Task description – Going through the listing below, tally the lines that contain the word "output" and give only that figure.

·····

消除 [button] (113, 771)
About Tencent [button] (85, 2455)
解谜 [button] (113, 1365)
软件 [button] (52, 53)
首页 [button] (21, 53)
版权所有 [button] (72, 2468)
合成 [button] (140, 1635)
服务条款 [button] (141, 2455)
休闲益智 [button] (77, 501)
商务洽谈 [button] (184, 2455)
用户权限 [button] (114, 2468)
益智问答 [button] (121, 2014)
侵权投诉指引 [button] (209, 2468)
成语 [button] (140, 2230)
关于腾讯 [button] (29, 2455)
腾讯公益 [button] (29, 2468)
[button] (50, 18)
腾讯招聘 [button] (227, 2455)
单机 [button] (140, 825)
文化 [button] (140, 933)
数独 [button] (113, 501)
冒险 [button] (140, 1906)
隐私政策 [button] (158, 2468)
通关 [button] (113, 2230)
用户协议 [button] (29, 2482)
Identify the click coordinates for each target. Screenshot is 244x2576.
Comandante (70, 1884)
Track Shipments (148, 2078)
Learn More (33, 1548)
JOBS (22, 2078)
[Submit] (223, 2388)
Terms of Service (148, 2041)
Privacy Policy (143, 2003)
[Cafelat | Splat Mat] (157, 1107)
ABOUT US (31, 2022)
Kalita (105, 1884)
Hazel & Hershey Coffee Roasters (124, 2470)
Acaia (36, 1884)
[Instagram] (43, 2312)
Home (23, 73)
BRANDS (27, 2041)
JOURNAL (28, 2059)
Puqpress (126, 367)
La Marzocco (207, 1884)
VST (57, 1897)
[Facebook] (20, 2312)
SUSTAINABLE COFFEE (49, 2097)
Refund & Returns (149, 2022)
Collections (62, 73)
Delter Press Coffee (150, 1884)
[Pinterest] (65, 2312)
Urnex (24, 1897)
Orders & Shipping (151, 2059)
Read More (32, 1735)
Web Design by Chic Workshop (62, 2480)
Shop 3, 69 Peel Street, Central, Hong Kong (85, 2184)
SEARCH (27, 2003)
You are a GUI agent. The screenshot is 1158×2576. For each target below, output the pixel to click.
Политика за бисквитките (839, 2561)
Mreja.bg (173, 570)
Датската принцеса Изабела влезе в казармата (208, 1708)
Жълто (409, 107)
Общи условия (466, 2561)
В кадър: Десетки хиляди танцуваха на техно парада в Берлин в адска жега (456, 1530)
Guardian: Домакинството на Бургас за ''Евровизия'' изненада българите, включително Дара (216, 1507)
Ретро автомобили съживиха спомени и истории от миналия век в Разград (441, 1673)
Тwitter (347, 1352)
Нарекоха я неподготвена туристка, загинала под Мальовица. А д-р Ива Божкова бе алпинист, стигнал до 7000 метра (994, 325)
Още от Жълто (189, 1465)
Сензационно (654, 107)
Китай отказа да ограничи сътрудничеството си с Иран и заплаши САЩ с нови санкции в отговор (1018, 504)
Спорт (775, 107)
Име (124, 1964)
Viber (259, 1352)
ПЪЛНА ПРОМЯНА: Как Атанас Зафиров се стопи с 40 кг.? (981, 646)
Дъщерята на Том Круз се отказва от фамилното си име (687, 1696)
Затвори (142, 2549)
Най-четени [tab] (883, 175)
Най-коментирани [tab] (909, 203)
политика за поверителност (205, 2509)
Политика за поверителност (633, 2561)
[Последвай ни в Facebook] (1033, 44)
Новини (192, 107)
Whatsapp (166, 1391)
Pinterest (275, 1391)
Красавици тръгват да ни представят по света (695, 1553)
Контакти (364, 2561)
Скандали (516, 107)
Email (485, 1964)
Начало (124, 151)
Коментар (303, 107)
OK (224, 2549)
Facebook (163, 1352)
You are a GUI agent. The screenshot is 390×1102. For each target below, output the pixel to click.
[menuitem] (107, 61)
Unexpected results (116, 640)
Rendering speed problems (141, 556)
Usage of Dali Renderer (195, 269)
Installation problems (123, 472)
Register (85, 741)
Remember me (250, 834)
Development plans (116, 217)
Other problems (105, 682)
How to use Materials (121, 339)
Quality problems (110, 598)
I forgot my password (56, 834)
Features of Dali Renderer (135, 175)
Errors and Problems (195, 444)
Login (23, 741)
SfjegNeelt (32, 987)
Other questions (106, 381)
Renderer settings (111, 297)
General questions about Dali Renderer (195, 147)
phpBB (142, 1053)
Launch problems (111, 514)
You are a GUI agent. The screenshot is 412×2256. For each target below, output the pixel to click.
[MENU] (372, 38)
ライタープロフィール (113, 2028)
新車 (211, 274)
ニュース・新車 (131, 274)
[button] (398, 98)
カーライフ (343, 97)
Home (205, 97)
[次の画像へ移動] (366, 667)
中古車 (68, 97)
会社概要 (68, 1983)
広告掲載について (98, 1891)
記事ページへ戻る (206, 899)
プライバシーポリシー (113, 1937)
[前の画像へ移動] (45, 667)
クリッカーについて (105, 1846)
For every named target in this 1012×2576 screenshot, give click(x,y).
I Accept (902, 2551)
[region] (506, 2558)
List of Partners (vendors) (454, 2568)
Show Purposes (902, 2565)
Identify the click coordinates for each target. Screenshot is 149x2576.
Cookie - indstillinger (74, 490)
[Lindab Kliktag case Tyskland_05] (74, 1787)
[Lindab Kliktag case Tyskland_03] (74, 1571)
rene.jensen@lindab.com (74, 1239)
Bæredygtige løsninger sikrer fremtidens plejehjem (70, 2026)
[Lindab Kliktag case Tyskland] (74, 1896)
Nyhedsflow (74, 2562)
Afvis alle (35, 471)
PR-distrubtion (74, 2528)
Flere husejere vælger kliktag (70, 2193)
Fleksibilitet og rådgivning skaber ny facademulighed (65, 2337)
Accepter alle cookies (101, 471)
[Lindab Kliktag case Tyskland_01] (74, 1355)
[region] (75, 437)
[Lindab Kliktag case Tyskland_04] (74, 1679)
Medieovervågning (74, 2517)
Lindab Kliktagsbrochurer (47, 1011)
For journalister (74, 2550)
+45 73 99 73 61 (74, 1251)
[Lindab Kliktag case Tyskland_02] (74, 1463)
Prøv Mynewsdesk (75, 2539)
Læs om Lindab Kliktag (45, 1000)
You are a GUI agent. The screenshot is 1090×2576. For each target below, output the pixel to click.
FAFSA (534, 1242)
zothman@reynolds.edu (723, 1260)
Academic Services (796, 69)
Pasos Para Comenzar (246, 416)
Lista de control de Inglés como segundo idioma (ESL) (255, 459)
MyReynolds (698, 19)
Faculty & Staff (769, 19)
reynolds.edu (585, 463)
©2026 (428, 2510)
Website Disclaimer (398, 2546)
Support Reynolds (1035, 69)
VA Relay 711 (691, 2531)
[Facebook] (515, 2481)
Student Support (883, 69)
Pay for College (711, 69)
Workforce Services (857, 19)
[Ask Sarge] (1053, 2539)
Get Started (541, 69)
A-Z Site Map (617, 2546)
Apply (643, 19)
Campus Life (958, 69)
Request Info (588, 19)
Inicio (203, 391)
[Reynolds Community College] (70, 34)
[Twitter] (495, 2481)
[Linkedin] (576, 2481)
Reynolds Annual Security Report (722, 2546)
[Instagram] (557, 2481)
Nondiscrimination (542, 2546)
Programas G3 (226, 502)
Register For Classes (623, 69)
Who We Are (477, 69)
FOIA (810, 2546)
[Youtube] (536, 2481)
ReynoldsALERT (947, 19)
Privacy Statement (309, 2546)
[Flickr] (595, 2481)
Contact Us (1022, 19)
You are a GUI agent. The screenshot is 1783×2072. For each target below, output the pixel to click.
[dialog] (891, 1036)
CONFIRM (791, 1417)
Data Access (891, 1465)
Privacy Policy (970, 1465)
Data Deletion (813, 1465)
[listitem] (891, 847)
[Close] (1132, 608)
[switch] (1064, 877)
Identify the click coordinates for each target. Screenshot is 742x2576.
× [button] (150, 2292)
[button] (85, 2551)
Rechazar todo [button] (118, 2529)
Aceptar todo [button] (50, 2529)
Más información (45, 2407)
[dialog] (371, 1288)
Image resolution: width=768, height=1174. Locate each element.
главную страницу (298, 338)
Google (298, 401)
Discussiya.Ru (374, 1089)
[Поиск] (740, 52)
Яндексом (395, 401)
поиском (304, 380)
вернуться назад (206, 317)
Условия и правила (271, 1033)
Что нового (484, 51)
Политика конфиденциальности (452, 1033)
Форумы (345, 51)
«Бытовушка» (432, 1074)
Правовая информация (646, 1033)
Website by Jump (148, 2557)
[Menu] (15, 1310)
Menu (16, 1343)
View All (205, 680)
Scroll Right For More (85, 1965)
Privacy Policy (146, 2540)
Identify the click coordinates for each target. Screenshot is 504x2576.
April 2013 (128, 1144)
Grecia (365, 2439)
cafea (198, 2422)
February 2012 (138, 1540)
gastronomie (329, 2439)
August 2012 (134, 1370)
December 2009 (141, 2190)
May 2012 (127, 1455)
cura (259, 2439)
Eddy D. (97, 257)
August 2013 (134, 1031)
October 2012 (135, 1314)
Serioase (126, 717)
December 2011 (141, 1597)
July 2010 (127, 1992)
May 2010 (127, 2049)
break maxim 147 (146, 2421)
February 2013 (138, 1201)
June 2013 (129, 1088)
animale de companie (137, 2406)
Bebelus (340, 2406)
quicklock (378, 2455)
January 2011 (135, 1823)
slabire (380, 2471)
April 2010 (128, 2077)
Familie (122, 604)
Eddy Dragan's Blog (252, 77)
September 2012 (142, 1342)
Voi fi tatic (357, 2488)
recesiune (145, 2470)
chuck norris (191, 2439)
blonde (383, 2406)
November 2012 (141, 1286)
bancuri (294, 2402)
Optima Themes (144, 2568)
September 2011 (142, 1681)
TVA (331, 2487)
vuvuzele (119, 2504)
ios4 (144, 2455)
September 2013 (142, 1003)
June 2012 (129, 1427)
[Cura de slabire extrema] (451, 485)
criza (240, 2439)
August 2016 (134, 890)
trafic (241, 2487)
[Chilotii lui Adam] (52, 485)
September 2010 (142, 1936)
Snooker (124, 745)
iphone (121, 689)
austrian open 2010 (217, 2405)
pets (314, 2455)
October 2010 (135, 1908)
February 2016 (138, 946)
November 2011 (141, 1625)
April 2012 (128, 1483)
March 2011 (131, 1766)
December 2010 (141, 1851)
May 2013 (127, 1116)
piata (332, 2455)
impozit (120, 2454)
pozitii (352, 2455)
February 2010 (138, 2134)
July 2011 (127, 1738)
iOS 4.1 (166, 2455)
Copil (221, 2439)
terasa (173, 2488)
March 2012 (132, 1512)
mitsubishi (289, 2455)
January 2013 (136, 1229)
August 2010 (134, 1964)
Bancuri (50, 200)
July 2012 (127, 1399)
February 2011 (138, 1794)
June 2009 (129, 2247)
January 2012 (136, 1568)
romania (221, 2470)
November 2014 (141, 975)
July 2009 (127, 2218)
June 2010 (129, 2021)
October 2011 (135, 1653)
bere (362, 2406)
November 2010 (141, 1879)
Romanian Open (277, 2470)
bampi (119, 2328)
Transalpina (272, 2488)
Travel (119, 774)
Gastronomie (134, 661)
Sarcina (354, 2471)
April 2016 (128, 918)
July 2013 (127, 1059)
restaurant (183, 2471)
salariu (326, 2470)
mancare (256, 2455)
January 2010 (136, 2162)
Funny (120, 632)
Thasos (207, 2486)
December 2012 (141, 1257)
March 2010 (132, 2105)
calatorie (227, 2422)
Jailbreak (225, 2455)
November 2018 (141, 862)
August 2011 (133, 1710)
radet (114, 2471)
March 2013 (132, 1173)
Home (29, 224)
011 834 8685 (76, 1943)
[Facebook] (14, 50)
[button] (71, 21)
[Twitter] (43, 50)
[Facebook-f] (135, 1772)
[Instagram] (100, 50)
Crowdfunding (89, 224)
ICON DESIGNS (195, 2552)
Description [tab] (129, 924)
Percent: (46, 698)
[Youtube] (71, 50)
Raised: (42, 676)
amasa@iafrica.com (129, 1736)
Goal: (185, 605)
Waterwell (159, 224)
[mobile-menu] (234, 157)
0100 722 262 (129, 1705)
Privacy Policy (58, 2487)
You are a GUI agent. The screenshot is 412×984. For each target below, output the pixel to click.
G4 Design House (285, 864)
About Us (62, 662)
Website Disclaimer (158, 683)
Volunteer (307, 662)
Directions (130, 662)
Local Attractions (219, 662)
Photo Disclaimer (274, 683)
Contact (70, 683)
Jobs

·····

Task solution – 6